(TEXTAUSSCHNITT)
--------------------------------
Bei Calida aus Sursee LU erhält man «100% kompostierbare» Boxershorts aus der Industriefaser Tencel. Im Internetshop der Textilfirma Scotch & Soda kann man sich Kleider in «biologisch abbaubarer» Folie zuschicken lassen, die Mais und Zuckerrohr enthält.
Bei La Natura in Jona SG gibt es «kompostierbare Kaffee- und Teekapseln aus «nachwachsendem Rohstoff». Und in Bio- oder Reformläden erhält man die Bolivia-Wild-Schoggi von Natur-Kostbar in Uetendorf BE in einer Folie aus «kompostierbarer Zellulose». Alle Hersteller versprechen, dass sich ihre Produkte nach der Entsorgung natürlich abbauen – ohne Rückstände und Umweltschäden.
Auch kompostierbare Kunststoffe landen in der Verbrennung
Ein Besuch im Kompostier- und Vergärwerk Pratteln BL zeigt jedoch: Die Arbeiter sortieren alle Kunststoffe systematisch per Hand aus dem Bioabfall der Gemeinden und Grossküchen heraus. Anlagenchef Martin Leuenberger sagt: «Ich muss im Bruchteil einer Sekunde entscheiden, ob etwas aus normalem oder abbaubarem Kunststoff besteht. Sicherheitshalber fische ich beides heraus.» So landen mehr als 100 Tonnen Kunststoff pro Jahr in der Verbrennung – darunter auch angeblich kompostierbarer.
Auch Biomasse Suisse, der Verband der Betreiber von Kompostieranlagen, empfiehlt in einem neuen Positionspapier den Mitgliedern, «jede Art von Kunststoff» vor der Behandlung in der Anlage auszusortieren. Grund: «Abbaubare» Kunststoffe bräuchten sechs Monate bei konstant hoher Temperatur, um sich völlig zu zersetzen. Viele Anlagen hätten diese «Laborbedingungen» nicht. Und Biomasse-Geschäftsführer Samuel Gisler warnt: «Erlaubt man die Stoffe in der Grüngutsammlung, werfen die Leute auch normalen Plastik rein.»
--------------------------------
(DATENAUSZÜGE)
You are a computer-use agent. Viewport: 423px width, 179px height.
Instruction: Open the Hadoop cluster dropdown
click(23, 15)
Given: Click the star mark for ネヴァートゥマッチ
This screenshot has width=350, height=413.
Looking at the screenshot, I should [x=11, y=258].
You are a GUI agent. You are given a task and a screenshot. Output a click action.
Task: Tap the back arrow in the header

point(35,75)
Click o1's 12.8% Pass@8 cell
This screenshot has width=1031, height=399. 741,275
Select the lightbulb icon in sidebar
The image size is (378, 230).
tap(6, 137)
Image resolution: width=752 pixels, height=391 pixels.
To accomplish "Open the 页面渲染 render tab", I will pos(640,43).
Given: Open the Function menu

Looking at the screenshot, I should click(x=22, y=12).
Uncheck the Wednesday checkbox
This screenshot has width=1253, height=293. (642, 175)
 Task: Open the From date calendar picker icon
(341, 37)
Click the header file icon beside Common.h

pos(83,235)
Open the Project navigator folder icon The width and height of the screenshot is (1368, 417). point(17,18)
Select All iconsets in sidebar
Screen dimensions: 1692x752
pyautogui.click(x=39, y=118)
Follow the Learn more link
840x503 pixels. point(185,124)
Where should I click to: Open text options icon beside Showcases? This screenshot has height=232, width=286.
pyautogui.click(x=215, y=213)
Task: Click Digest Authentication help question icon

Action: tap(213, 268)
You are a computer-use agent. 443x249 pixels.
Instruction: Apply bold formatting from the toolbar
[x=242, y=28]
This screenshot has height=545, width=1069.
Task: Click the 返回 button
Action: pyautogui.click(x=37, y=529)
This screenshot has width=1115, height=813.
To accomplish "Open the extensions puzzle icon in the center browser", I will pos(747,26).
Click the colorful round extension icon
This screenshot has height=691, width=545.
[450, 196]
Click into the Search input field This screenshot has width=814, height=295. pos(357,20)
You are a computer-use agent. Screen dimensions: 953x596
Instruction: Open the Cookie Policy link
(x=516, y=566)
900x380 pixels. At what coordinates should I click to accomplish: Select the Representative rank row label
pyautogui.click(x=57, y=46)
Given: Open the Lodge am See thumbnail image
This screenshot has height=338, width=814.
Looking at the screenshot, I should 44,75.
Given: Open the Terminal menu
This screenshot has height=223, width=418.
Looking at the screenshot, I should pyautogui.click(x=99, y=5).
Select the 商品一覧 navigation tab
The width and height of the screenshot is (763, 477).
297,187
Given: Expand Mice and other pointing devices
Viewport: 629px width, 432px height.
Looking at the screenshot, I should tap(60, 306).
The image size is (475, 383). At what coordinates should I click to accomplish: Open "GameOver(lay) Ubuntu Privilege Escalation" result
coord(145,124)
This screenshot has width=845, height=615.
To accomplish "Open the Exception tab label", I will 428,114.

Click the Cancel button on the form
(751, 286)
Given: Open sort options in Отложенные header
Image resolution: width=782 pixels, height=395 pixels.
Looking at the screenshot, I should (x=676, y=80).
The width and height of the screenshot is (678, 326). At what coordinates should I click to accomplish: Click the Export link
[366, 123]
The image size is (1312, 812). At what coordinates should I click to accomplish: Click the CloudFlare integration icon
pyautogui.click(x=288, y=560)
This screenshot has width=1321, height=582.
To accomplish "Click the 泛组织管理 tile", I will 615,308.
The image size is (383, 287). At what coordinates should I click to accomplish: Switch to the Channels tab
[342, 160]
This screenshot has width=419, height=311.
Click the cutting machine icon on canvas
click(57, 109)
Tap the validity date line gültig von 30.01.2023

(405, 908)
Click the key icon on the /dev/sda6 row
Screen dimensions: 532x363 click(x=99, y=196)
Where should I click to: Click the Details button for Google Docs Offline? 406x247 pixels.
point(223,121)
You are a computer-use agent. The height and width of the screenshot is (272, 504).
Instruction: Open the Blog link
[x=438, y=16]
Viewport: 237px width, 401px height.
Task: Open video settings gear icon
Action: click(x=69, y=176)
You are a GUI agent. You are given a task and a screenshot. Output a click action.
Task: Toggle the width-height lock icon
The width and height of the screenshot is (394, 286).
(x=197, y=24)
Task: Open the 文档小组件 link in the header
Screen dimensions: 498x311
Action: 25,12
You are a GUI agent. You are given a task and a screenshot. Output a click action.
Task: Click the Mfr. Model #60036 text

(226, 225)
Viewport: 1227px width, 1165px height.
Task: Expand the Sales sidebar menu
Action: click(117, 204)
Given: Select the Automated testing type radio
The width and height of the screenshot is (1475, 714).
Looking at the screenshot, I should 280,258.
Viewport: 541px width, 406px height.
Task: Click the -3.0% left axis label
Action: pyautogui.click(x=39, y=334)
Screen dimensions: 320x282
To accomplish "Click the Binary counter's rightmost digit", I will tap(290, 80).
--------------------------------
(AUFGABEN)
1. Beantworte anhand des Textausschnitts:
(a) Aus welcher Industriefaser bestehen die Boxershorts von Calida?
(b) Wie viel Kunststoff landet im Kompostier- und Vergärwerk Pratteln pro Jahr in der Verbrennung?
(c) Wie lange brauchen „abbaubare“ Kunststoffe laut Biomasse Suisse, um sich völlig zu zersetzen?
2. Gib den Textausschnitt von „Auch kompostierbare Kunststoffe“ bis „auch angeblich kompostierbarer.“ wortgetreu wieder.
Die Daten haben hiermit nichts zu tun.

(LÖSUNGEN)
1.
(a) Aus Tencel.
(b) Mehr als 100 Tonnen.
(c) Sechs Monate bei konstant hoher Temperatur.

2.
Auch kompostierbare Kunststoffe landen in der Verbrennung
Ein Besuch im Kompostier- und Vergärwerk Pratteln BL zeigt jedoch: Die Arbeiter sortieren alle Kunststoffe systematisch per Hand aus dem Bioabfall der Gemeinden und Grossküchen heraus. Anlagenchef Martin Leuenberger sagt: «Ich muss im Bruchteil einer Sekunde entscheiden, ob etwas aus normalem oder abbaubarem Kunststoff besteht. Sicherheitshalber fische ich beides heraus.» So landen mehr als 100 Tonnen Kunststoff pro Jahr in der Verbrennung – darunter auch angeblich kompostierbarer.